DATA EXTRACT Block Start
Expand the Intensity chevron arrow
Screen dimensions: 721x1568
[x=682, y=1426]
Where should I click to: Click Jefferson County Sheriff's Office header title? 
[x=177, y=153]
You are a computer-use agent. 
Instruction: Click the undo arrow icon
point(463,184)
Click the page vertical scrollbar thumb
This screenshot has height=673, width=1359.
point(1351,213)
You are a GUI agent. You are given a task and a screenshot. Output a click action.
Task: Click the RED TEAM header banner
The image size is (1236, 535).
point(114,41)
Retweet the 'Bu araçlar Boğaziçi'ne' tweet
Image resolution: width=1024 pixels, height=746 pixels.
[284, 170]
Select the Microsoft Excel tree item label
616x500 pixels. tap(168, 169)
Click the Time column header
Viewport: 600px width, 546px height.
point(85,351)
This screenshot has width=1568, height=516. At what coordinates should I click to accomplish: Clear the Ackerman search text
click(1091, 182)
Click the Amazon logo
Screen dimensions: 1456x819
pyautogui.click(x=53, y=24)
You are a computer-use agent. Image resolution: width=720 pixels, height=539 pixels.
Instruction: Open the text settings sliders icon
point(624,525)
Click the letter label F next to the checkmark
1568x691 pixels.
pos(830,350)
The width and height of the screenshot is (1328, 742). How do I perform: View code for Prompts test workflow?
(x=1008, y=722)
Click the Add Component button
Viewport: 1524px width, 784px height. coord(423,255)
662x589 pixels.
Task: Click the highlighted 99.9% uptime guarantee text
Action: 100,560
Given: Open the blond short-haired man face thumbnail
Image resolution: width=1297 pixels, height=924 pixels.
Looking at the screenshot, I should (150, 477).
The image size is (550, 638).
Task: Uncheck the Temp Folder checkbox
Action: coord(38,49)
DATA EXTRACT Block End
ABOUT THIS TASK: With the first line being the one containing "The width and" and the last line the one containing "Given: Open the", transcribe exactly the lines above that fall in that range.

OUTPUT OF THE EXERCISE:
The width and height of the screenshot is (1328, 742). How do I perform: View code for Prompts test workflow?
(x=1008, y=722)
Click the Add Component button
Viewport: 1524px width, 784px height. coord(423,255)
662x589 pixels.
Task: Click the highlighted 99.9% uptime guarantee text
Action: 100,560
Given: Open the blond short-haired man face thumbnail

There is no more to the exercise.